[Top][All Lists]

[Date Prev][Date Next][Thread Prev][Thread Next][Date Index][Thread Index]

Re: renaming under CVS

From: Paul Sander
Subject: Re: renaming under CVS
Date: Sun, 10 Mar 2002 02:29:15 -0800

>--- Forwarded mail from address@hidden

>--- Paul Sander <address@hidden> wrote:
>> Keep in mind that "permissions" include not only the
>> file's mode,
>> but also its user and group ownerships, plus
>> whatever additional
>> mechanism (e.g.
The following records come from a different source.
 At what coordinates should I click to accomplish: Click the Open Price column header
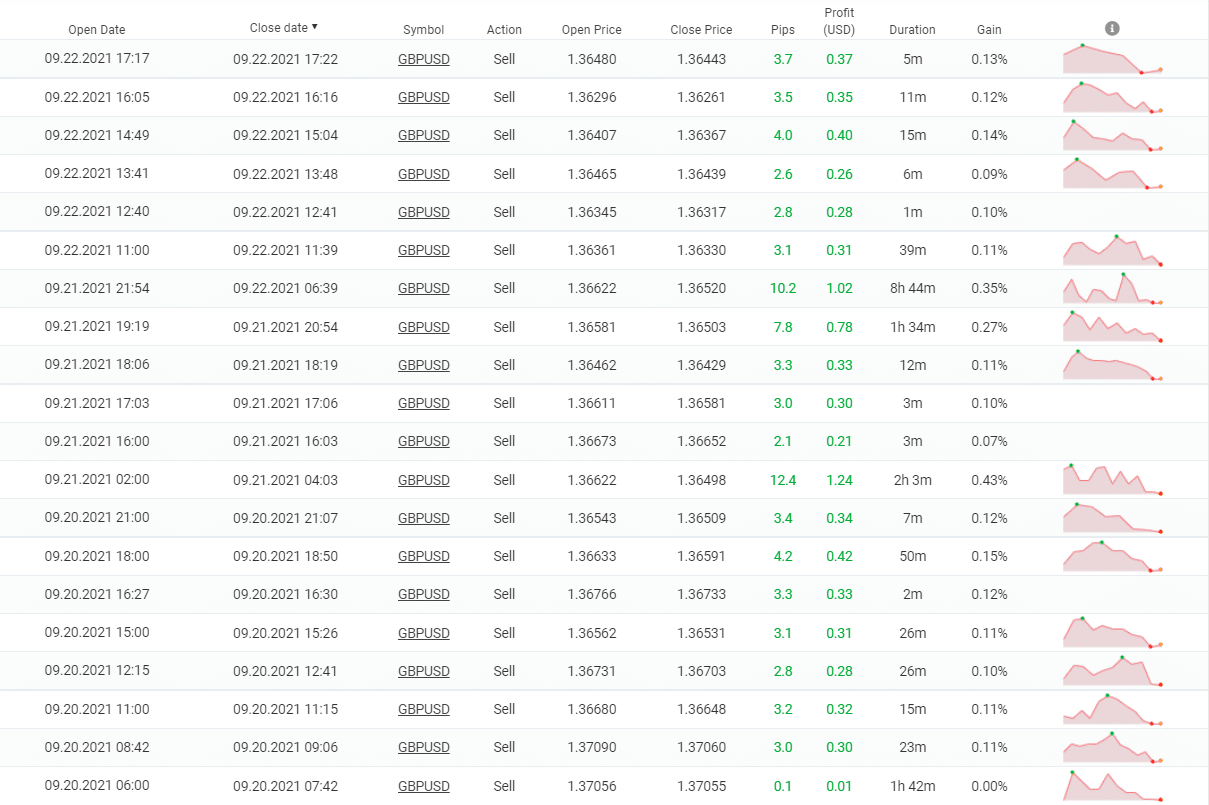591,30
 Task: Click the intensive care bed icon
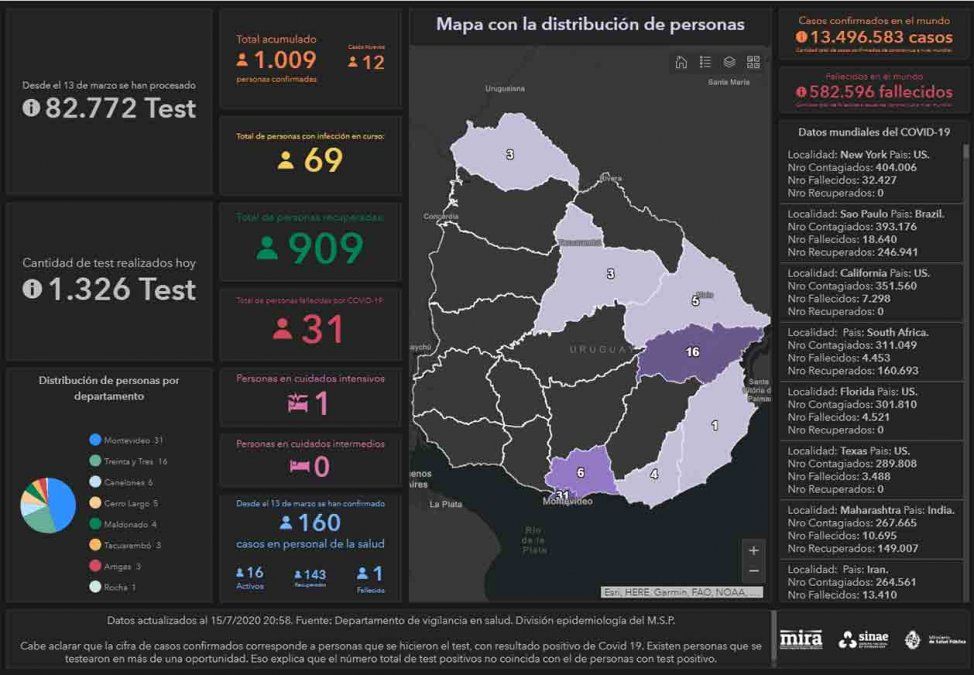click(x=298, y=403)
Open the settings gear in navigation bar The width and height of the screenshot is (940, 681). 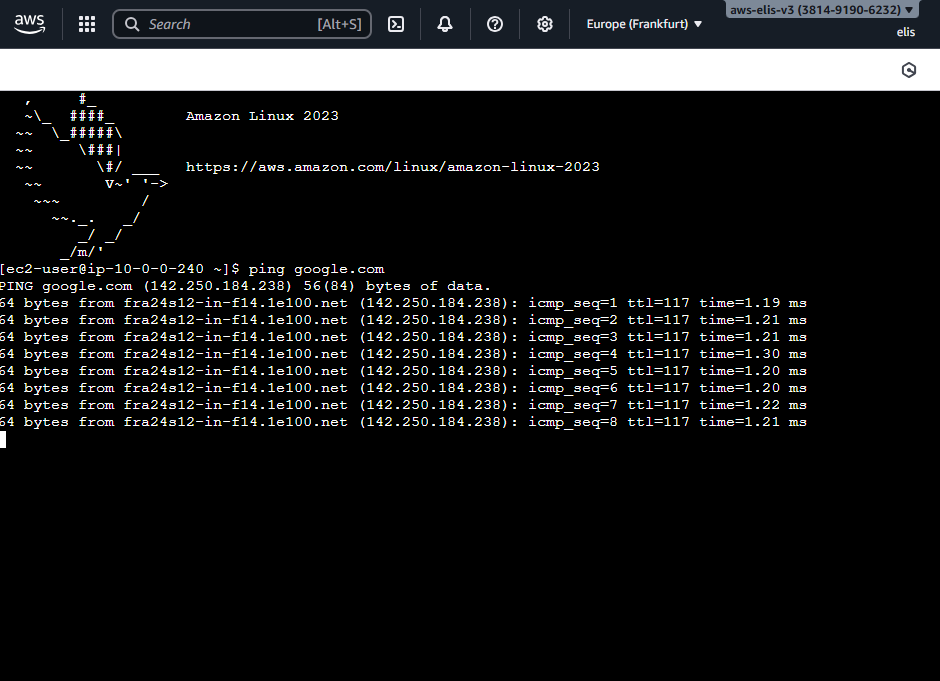tap(545, 24)
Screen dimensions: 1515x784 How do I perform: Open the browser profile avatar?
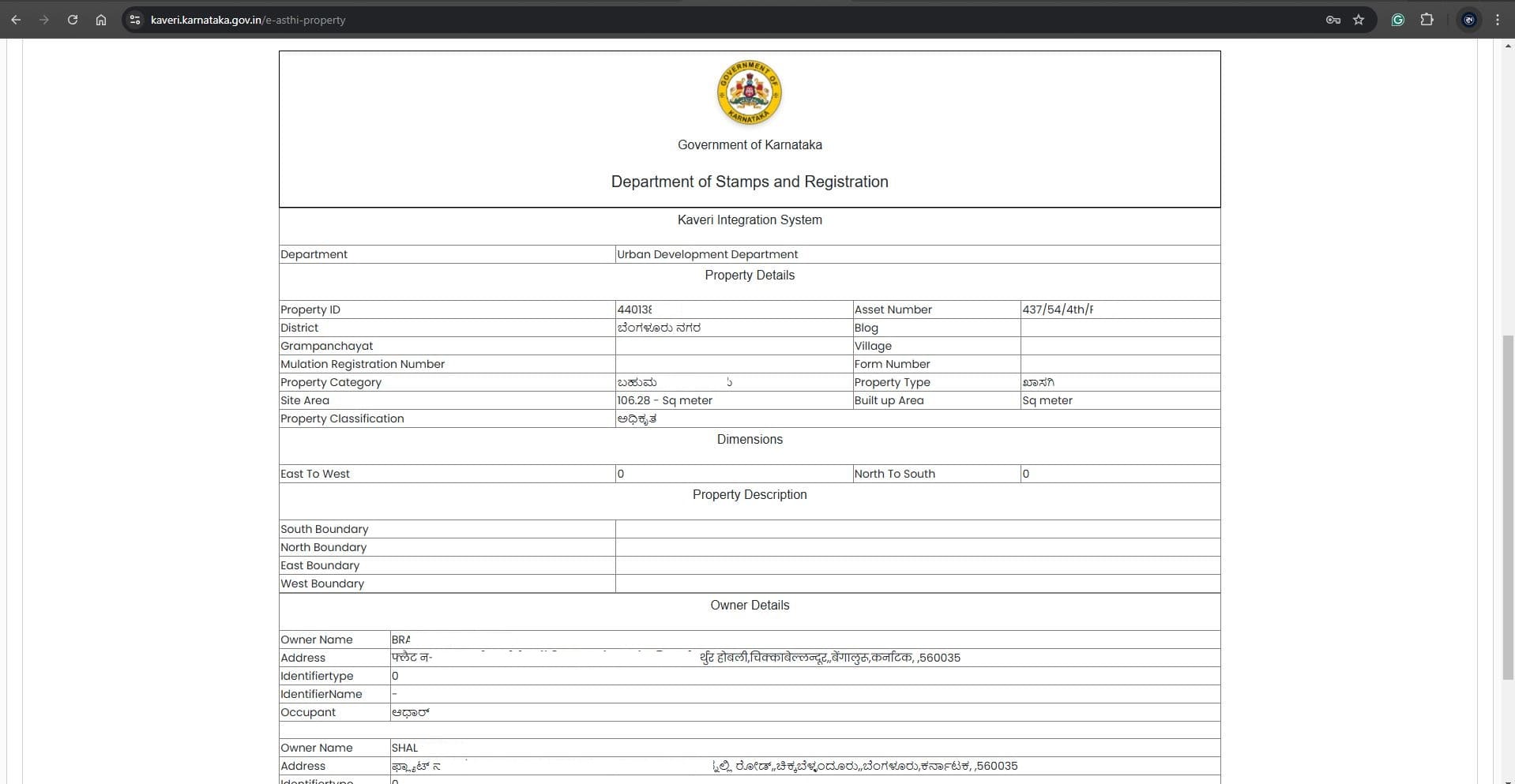(1468, 20)
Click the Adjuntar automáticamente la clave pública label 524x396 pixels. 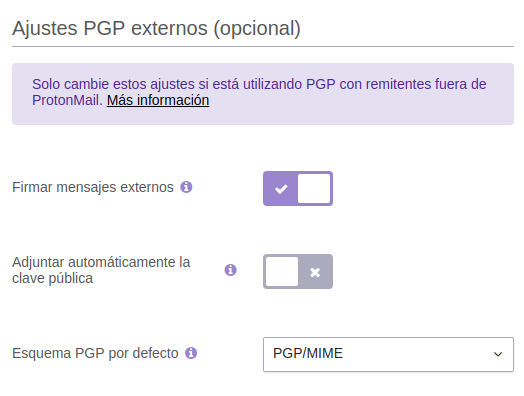tap(101, 270)
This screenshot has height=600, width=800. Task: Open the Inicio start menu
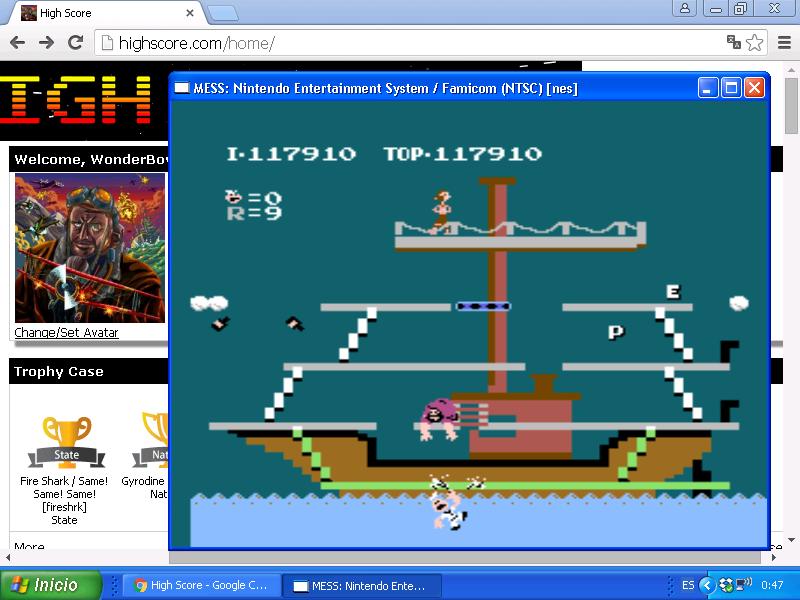point(51,585)
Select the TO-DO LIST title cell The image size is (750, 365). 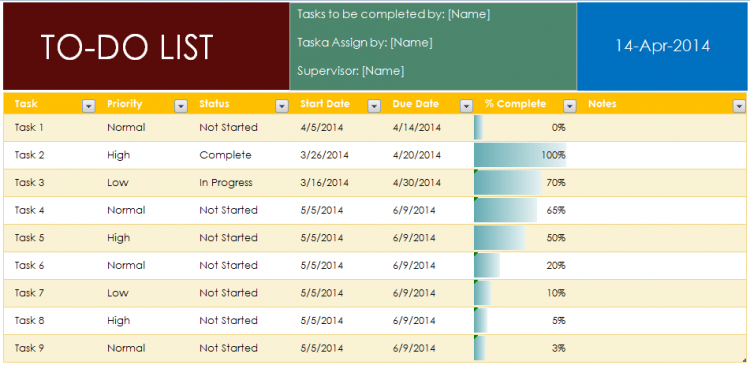[x=146, y=46]
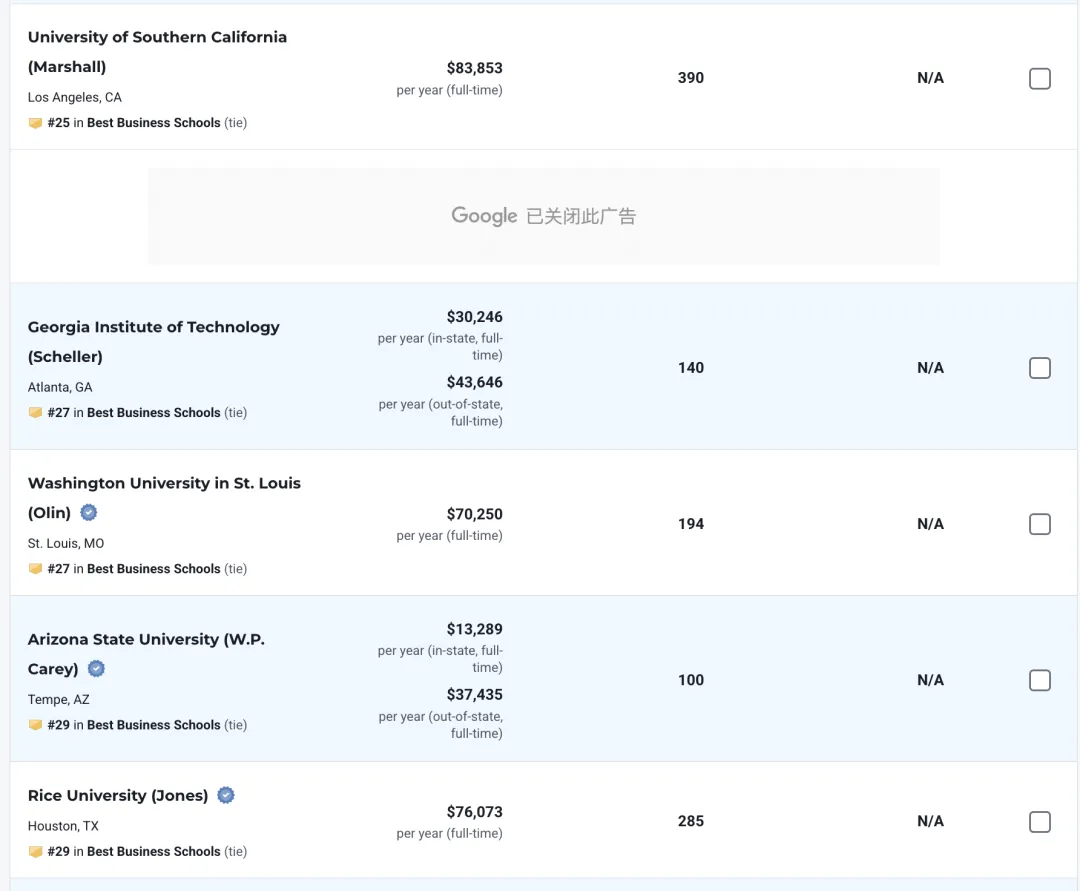Screen dimensions: 1080x891
Task: Open University of Southern California (Marshall) link
Action: [x=157, y=38]
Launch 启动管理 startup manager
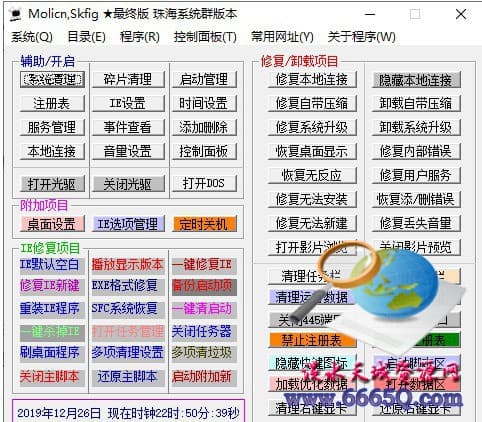This screenshot has height=422, width=482. [204, 80]
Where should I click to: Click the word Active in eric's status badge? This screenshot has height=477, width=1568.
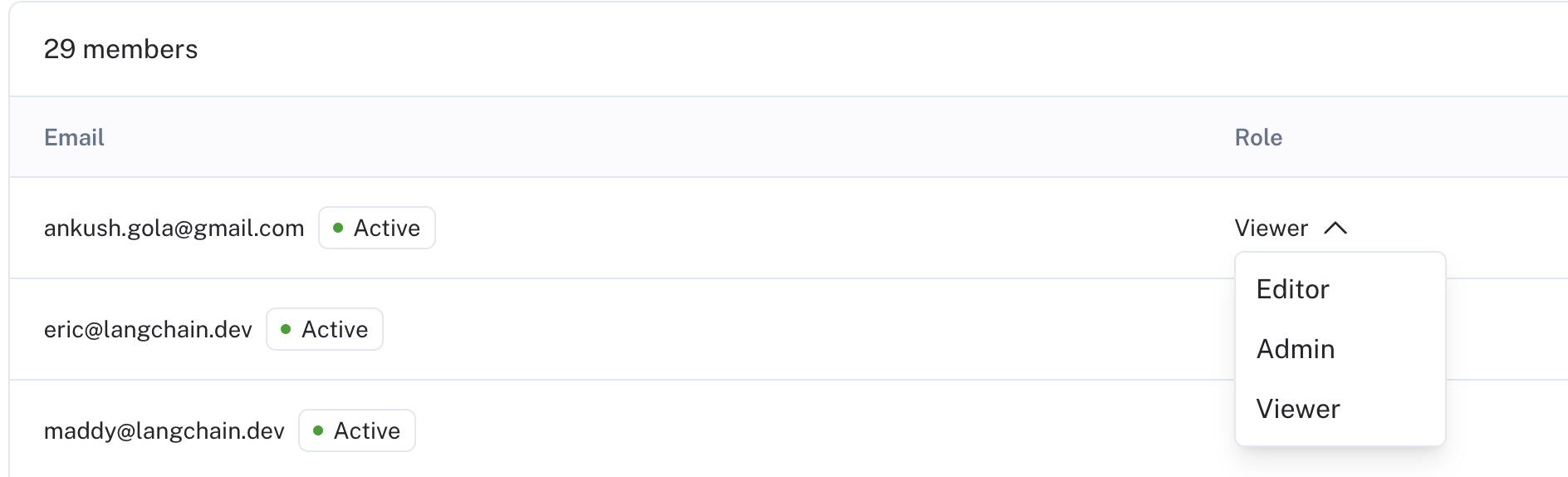(x=335, y=329)
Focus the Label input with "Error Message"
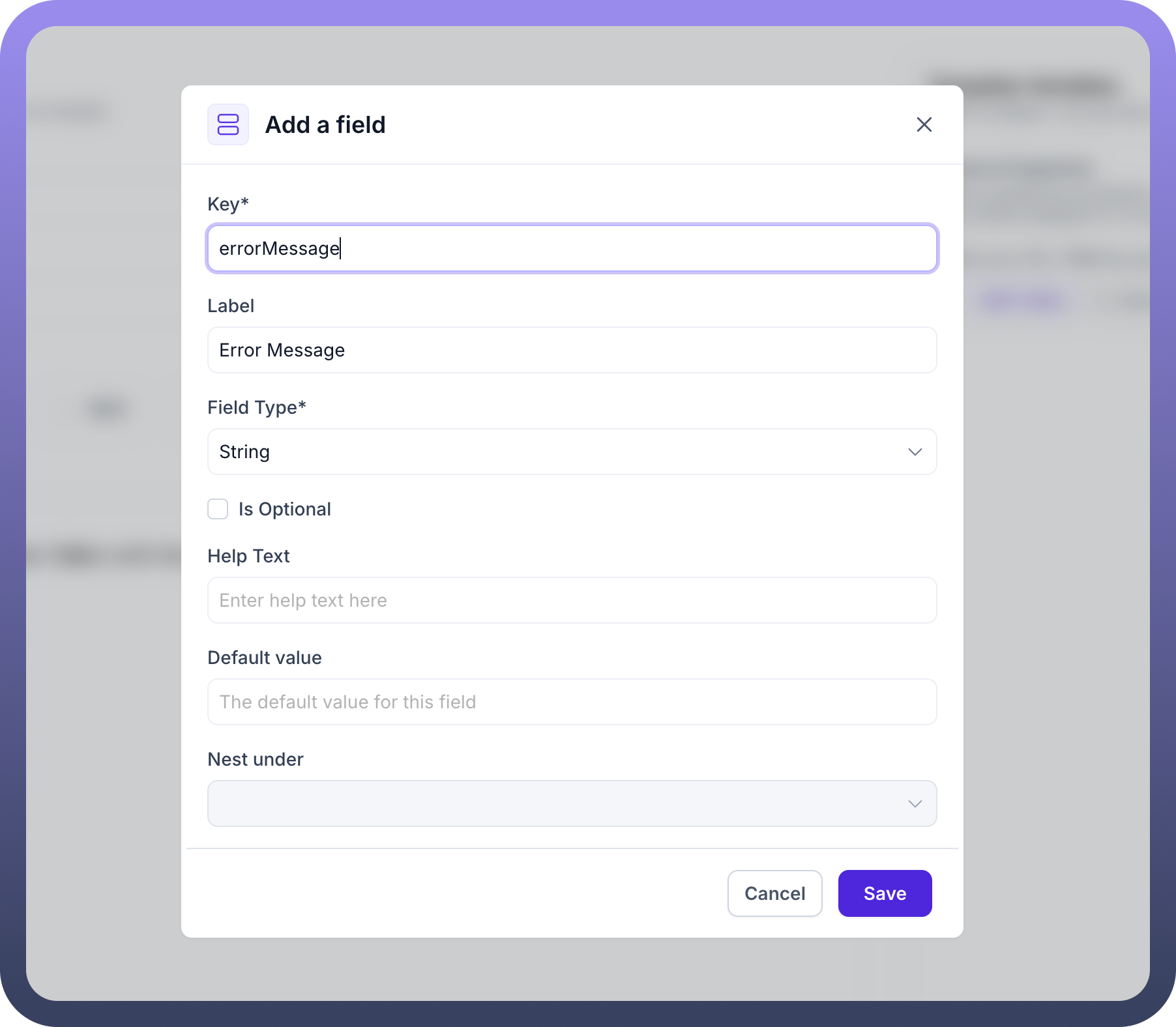This screenshot has width=1176, height=1027. pos(571,350)
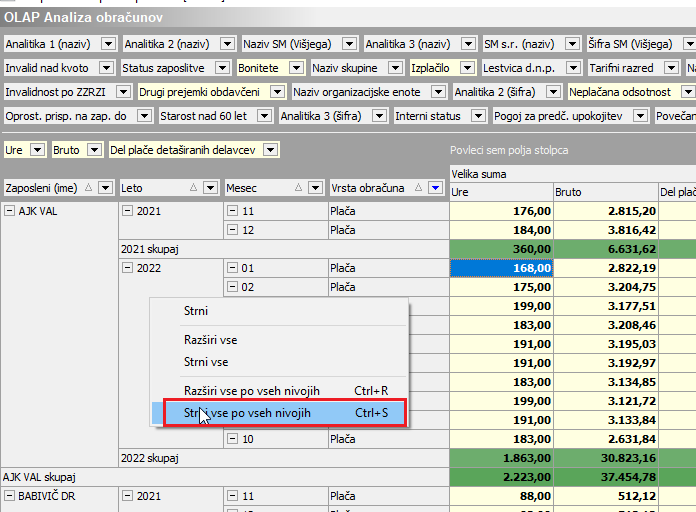Image resolution: width=696 pixels, height=512 pixels.
Task: Click the 'Status zaposlitve' field button
Action: coord(165,68)

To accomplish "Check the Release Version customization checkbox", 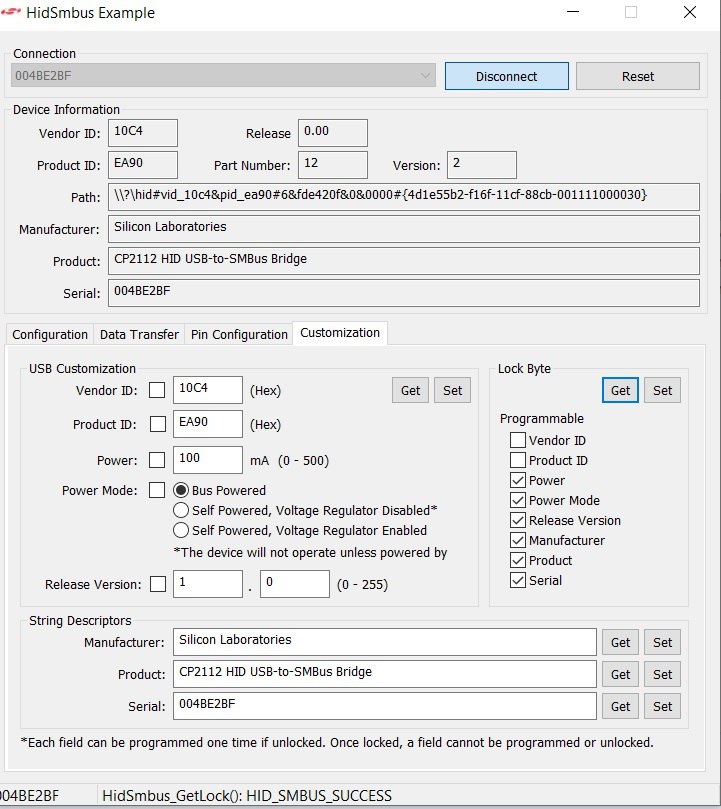I will point(157,584).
ACLs) are provided by the operating
>> system.  As
>> files propagate around the repository then the
>> permissions will
>> have to behave in ways that the user expects that
>> are not necessarily
>> easy to implement.

>Permissions need to work correctly in order to satisfy
>there primary goal, security.

>I'll have to check whether mv'ing the archive file
>into the new location will follow the SGID bit setting
>of the new directory.  If not, ln'ing or cp'ing the
>archive file to its new location, then rm'ing the old
>one will have to do.

>> >Assuming that a file is moved from one directory to
>> >another with a different group, and the SGID bit is
>> >set on the repo directory, the archive file will be
>> >moved adopting the new group.  An update to the
>> >repo-wide archive location mapping will also be
>> >necessary.
>> How do you expect this to affect retrieval by tag or
>> datestamp?
>> The person performing that task may not be a member
>> of the new
>> group.

>Then they shouldn't be allowed to access the file
>(unless other permissions are set).  If this isn't the
>desired behaviour, the cvs admin will need to change
>permissions within the repo.

Hmmm...  I have two problems with this.  First, renaming a file
should not break the ability to check out prior releases by tag
or branch/datestamp pair.  Second, renaming a file on one branch
should not break another user's ability to work on the same file
on a different branch.  It's hard to say how much of a problem this
would be in practice, though.

On the other hand, since once an RCS file is created, it need never
move around the repository; only the mapping between RCS files and
sandbox copies needs to change.  This opens up another avenue for
access control, which is to dedicate directories within the repository
to each group (in the access control sense).  Changing group ownership
of a file could then equate to moving the RCS file to a new directory
with different access controls.

>> What about this case?
>> mod-a a
>> mod-b a/b
>> Anyway, disallowing this type of sharing and that in
>> the example
>> above is not acceptable to me.  Code reuse by
>> sharing source code
>> isn't going away any time soon (no matter that the
>> buildmeisters
>> want it to), and the version control system can't
>> get in the way
>> of that.

>At first, I was thinking that all the archive files
>will reside within one directory in the repo.  This is
>not viable if we want to have permission
>responsibility owned by repo directories.  I'll have
>to rethink this (and other "complex" module
>definitions) in light of the fact that the archive
>files will need to reside within their repo

I think that RCS files can indeed live in one directory, though
we could consider using different directories strictly as an
access control mechanism.  The type of sharing in this example
can easily be done if directories are described by text files
that map RCS file names to sandbox files.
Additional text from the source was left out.